Task to complete:
Update the material from its start through the line containing "click(x=513, y=63)", changing "strikethrough" to "underline" and leaving everything else as it is. Leave the pictures out of your answer.

[Pointing records for screenshots and pages]
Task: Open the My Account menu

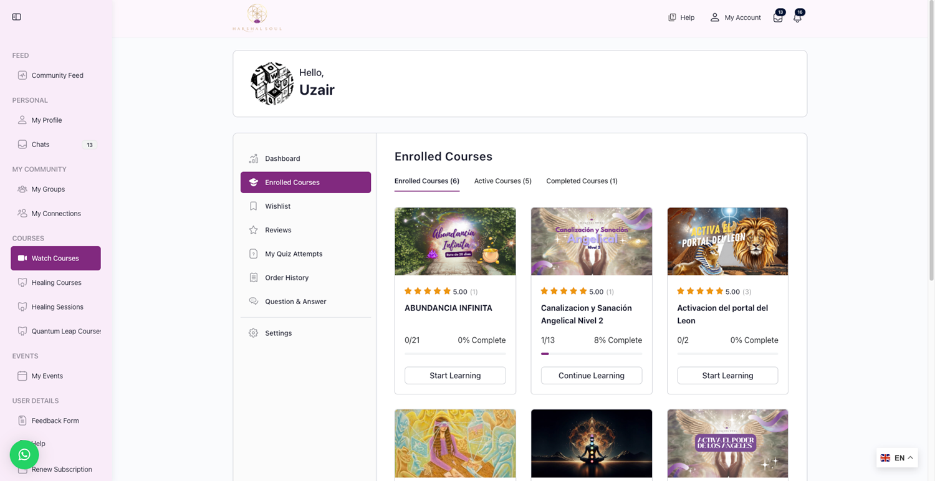Action: 736,17
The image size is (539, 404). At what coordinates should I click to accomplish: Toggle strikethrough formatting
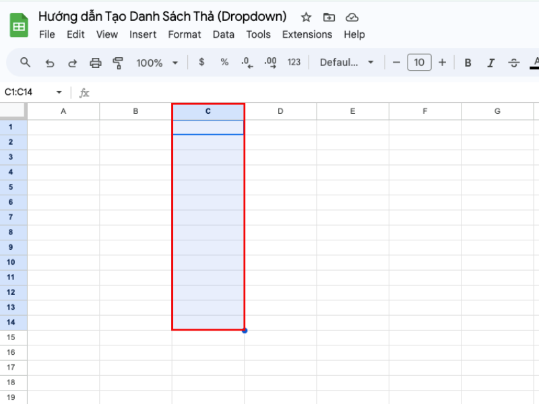click(x=513, y=63)
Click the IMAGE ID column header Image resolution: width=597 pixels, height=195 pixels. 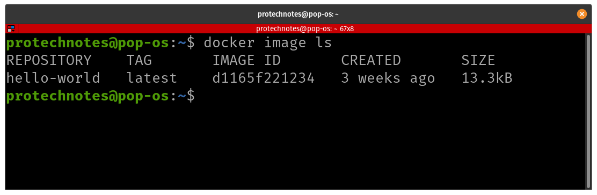coord(246,60)
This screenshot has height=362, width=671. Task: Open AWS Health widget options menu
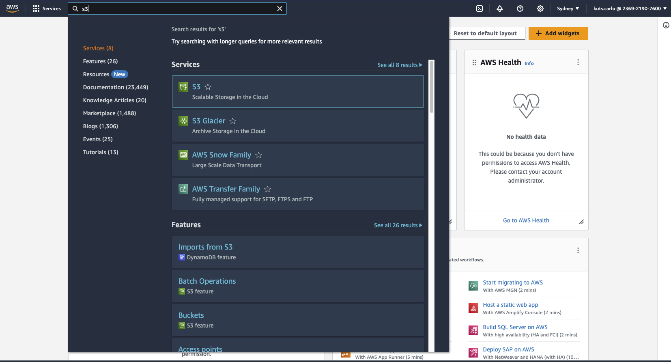[578, 62]
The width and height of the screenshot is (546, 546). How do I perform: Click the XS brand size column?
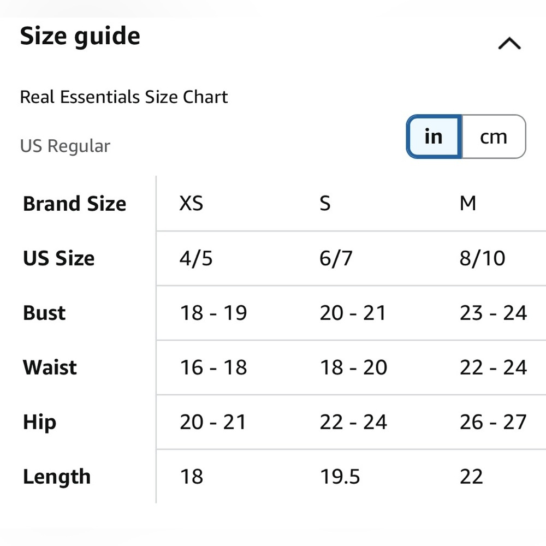191,204
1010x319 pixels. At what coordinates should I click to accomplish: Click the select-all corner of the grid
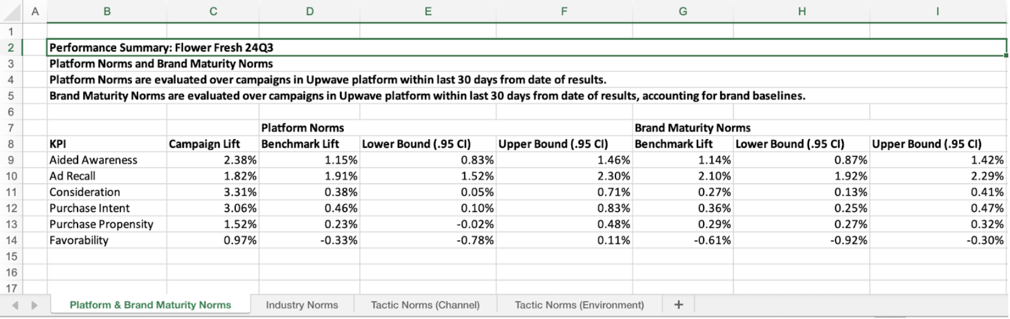[x=11, y=11]
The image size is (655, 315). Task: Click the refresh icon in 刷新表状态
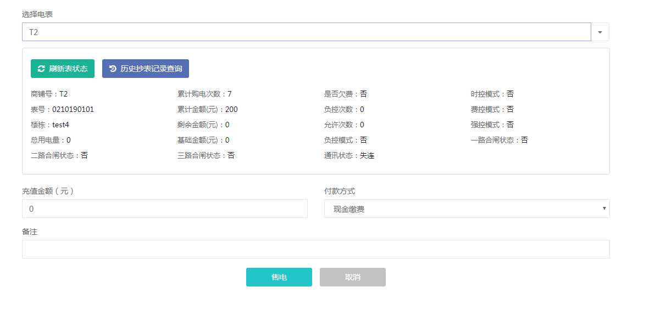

Reply:
Task: Open the My Account menu

Action: 736,17
The image size is (539, 404). At what coordinates should I click to accomplish: Toggle underline formatting
click(x=513, y=63)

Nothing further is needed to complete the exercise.